Most surgeons accept that keeping medical records is absolutely necessary. Most surgeons also believe that self-auditing is an essential part of professional self-improvement and learning. However, everyone hates data entry, making it the single greatest barrier for doctors and surgeons around the world who wish to maintain their own databases.
One of the most common complaints doctors have about data entry is the fact that it takes away from the already limited and precious time we spend with patients. So we simply take notes and don’t worry about data entry until after the consultation – or surgery – is done. As you would expect, the data will pile up, and so data entry becomes a time consuming, tedious, and inconvenient chore, which is taking away time from already extremely time poor specialists.
Some doctors choose to have scribes take care of data entry; however, adding extra full-time employees to medical practices gets expensive – at least $40K per annum for a data entry clerk, or even more for a medical typist –, especially if it doesn’t improve productivity and efficiency enough to justify such an investment. Other issues with scribes include that some doctors don’t feel comfortable having someone following them around, and also the fact that some believe a scribe is yet another unnecessary person intruding on patients’ privacy.
Increasingly, surgeons are training their own staff to enter data for them and on their behalf. Nurses and midwives, for example, are required to keep records of their activities, so entering the extra data usually takes them only a couple of minutes. This allows doctors to better use their time, but they must ensure their team is trained on the programmes and software being used, to guarantee quality and consistency of data records and that patients’ identities remain unidentifiable.
SurgicalPerformance was created by a team of surgeons, who faced many challenges with record-keeping and self-audit software and registries, including the data entry issues described above, and who work to continuously improve their product to provide surgeons with the best comparative and insightful information about their performance.
The first step they took in trying to encourage consistent data entry was to maintain a low number of data fields, and only data that are associated with clinical outcomes are entered. In addition, for each of those fields, they give surgeons and data entry staff options to select from – instead of getting them to type in the data – as a means to minimise spelling mistakes and data duplication, and to ensure reports produced are of the highest quality, relevance, and insight. So, you click your way through data entry instead of typing manually.
SurgicalPerformance also offers workshops to train practice staff to enter data. Workshop participants receive a handbook for them to keep and take notes, and to refer back to whenever confused about the software. Workshops also cover the importance of protecting privacy, and how to collect data in an unidentifiable way.
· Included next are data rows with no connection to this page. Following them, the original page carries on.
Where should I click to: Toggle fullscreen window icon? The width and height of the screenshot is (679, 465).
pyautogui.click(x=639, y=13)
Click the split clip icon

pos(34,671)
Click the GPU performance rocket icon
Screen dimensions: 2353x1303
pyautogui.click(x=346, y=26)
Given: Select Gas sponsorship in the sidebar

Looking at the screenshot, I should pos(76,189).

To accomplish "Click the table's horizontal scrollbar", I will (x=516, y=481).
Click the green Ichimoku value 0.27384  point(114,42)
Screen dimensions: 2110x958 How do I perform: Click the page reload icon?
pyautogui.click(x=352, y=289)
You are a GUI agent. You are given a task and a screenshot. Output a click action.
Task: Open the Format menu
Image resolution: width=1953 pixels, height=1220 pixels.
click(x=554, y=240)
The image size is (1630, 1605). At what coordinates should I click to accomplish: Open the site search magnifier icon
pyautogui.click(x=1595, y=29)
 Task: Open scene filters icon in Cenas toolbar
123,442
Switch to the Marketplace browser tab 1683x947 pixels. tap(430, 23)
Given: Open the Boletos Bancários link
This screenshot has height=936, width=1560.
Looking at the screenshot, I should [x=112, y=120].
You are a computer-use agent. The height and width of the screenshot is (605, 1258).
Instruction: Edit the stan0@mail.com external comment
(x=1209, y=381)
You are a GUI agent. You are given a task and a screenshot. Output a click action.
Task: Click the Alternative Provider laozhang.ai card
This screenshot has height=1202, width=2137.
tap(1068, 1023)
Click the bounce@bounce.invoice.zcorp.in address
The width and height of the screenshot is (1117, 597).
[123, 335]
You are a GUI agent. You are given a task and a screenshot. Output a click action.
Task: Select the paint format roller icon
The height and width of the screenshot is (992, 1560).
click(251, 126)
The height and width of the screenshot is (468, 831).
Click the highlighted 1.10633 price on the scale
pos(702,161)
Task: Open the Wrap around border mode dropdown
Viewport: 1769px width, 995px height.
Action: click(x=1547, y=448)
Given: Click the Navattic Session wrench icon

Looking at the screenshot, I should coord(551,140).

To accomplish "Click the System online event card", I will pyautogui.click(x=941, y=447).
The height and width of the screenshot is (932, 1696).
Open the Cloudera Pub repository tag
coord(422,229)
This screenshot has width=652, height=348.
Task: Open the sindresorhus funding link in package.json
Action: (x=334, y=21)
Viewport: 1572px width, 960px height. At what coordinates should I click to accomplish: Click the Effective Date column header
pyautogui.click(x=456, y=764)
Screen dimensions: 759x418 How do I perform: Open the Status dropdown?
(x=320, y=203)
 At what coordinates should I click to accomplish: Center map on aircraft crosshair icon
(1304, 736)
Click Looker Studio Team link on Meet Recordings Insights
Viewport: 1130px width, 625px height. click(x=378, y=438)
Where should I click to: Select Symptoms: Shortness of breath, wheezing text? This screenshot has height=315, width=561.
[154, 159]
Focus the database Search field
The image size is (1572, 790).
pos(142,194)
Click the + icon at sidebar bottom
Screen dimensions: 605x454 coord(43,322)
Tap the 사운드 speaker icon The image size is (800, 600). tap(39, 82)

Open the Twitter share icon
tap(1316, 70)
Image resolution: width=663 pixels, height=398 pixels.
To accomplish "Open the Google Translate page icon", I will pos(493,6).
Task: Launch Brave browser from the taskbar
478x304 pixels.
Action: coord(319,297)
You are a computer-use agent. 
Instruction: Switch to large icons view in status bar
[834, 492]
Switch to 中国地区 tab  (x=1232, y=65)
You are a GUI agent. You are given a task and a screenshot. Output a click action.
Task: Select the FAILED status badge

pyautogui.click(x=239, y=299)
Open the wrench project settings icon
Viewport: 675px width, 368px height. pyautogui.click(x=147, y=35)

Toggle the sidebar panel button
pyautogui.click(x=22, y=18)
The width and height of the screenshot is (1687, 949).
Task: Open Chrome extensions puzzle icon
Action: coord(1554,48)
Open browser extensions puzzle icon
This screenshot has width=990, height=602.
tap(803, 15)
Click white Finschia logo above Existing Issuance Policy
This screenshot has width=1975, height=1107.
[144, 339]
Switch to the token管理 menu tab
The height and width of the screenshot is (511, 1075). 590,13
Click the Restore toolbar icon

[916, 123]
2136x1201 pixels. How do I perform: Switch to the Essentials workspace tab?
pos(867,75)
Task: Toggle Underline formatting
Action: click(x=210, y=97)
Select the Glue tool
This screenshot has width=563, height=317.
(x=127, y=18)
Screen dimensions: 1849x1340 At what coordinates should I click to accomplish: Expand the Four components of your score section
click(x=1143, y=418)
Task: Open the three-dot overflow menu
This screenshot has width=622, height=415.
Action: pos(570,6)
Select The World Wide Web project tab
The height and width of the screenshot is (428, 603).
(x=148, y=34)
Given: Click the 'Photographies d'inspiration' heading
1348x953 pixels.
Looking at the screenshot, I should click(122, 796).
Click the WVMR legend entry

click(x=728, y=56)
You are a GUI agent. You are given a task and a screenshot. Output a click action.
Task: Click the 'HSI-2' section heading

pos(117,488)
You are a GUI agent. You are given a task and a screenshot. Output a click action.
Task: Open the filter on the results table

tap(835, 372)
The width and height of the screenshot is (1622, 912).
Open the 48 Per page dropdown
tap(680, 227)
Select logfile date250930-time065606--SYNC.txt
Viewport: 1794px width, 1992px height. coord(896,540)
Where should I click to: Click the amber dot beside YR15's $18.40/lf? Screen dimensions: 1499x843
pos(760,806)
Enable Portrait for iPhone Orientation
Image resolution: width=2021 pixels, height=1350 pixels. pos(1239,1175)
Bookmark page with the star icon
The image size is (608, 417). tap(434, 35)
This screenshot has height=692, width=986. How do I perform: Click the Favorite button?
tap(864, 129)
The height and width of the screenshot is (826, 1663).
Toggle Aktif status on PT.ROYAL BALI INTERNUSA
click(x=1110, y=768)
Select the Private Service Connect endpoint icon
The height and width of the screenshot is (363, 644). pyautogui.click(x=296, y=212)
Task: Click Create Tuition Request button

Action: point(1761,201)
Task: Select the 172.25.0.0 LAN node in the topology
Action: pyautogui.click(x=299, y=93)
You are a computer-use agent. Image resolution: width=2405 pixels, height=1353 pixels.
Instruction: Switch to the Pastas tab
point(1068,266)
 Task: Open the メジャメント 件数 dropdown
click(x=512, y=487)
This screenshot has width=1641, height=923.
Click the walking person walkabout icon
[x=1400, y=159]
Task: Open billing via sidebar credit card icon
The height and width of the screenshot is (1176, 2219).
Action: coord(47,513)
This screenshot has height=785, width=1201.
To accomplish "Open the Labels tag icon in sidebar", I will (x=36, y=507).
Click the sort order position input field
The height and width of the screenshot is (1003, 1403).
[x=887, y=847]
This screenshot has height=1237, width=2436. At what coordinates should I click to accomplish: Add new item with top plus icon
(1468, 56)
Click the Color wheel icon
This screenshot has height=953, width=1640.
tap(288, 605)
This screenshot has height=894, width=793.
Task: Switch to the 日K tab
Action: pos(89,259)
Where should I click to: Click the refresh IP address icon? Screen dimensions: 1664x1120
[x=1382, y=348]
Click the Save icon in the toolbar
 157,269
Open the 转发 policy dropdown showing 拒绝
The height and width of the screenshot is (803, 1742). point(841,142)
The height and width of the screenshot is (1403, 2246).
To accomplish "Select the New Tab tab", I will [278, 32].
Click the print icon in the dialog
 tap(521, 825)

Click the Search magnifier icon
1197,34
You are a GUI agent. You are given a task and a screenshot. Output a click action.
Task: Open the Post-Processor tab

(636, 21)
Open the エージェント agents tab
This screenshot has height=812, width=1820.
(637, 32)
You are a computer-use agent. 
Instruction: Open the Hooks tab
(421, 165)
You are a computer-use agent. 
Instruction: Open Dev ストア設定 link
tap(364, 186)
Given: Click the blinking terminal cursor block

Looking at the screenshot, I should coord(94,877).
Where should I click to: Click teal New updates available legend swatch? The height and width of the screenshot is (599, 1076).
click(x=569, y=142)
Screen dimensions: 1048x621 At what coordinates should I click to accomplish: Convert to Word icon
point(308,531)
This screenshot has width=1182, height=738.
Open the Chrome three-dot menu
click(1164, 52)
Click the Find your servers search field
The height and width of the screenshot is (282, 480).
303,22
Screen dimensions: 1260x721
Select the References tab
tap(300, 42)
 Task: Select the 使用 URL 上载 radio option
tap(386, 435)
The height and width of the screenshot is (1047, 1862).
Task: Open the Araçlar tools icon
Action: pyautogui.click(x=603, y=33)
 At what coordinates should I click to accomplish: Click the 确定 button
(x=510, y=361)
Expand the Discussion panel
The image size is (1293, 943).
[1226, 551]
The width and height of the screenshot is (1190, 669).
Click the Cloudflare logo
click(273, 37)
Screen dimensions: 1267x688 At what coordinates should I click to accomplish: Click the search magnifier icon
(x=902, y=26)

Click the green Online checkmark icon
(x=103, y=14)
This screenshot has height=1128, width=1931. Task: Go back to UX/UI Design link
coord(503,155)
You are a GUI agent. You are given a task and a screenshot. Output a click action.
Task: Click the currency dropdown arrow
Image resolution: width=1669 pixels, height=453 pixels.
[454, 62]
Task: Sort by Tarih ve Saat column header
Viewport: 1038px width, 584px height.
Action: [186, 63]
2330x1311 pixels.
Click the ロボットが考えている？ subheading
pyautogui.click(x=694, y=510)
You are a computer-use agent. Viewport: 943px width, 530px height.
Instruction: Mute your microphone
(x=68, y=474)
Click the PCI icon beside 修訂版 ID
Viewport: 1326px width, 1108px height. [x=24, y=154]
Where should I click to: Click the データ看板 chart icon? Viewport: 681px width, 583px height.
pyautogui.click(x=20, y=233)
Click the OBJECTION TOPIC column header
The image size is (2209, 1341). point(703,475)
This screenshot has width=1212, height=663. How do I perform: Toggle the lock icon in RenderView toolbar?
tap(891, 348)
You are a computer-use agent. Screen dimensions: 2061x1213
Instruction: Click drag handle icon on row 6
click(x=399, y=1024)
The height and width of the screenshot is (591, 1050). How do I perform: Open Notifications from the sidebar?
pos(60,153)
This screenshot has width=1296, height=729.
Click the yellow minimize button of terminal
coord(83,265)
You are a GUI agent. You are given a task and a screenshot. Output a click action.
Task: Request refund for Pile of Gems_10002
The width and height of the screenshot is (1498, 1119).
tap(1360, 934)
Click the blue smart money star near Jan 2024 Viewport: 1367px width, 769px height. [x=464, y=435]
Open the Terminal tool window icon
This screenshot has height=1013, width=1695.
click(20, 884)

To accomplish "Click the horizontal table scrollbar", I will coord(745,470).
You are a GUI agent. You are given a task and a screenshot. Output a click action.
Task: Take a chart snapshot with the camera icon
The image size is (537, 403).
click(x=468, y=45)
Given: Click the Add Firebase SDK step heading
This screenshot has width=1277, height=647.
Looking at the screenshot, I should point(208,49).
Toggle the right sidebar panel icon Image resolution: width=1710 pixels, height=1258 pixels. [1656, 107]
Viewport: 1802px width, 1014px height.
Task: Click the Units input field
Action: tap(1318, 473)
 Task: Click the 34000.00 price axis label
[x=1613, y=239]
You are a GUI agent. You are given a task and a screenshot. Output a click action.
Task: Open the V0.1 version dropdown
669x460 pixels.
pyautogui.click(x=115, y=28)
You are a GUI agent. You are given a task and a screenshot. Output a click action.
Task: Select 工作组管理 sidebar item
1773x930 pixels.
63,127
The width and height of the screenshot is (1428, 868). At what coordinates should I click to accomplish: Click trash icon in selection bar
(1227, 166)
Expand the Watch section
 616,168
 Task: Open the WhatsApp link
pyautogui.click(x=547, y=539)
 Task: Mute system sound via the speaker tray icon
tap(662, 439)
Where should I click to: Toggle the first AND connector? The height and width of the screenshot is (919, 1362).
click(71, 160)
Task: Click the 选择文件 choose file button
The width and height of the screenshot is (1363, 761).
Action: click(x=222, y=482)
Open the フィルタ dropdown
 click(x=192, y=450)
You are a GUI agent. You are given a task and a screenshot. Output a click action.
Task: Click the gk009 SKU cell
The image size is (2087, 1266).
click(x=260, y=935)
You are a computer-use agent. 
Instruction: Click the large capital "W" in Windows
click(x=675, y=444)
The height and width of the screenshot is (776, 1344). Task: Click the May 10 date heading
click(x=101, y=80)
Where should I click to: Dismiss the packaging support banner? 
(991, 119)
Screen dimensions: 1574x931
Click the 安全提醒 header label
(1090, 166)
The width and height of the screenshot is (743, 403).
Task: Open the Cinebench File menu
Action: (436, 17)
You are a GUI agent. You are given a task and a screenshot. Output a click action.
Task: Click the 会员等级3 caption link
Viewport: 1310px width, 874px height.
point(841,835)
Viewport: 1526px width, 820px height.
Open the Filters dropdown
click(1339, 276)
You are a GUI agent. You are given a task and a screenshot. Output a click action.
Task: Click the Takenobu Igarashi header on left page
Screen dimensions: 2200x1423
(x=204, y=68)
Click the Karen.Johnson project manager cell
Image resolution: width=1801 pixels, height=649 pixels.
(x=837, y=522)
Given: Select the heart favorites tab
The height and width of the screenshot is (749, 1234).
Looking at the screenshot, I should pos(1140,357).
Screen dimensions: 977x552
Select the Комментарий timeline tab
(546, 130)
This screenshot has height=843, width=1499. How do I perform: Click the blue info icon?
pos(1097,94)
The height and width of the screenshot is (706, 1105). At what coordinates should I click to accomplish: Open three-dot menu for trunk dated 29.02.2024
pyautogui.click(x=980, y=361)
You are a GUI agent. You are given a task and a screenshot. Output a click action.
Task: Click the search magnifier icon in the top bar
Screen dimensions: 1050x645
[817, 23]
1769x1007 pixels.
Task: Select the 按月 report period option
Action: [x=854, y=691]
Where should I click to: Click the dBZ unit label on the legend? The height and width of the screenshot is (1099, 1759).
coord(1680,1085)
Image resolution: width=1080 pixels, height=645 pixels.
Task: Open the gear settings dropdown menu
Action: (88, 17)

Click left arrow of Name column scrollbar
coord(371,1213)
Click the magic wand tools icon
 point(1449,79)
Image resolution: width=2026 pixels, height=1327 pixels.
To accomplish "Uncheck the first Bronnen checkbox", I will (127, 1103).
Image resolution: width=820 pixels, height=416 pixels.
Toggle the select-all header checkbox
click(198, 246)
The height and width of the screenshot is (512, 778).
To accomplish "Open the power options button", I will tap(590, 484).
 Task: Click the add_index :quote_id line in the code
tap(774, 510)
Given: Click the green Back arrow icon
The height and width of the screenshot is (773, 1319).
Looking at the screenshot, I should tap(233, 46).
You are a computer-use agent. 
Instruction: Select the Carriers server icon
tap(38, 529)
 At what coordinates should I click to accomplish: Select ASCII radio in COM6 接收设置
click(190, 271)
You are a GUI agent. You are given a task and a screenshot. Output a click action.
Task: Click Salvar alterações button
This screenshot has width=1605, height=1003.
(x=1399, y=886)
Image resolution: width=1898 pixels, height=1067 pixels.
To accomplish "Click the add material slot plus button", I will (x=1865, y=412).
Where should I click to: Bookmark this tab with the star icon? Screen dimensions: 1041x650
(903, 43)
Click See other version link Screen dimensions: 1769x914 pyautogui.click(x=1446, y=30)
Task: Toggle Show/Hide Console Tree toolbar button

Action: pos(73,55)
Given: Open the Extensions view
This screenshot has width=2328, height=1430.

SurgicalPerformance allows the option of having reception staff start entering data once patients arrive, and saving data as a draft record, only leaving very few fields for surgeons to complete. Then, with the option of entering either minimal datasets or extended datasets – depending on how deep and meaningful surgeons want their reports to be –, the data entry process is very quick and simple.
Data is entered at two tie points: The first time before or at operation, and then, 4 to 6 weeks after operation for follow up to complete a record. Typically that will take no longer than 30 seconds. Once data entry is complete, surgeons can collect professional development points.
SurgicalPerformance also offers users peace of mind; surgeons can protect their data reports and outcomes with a password, so data entry staff are able to enter data, but not access it.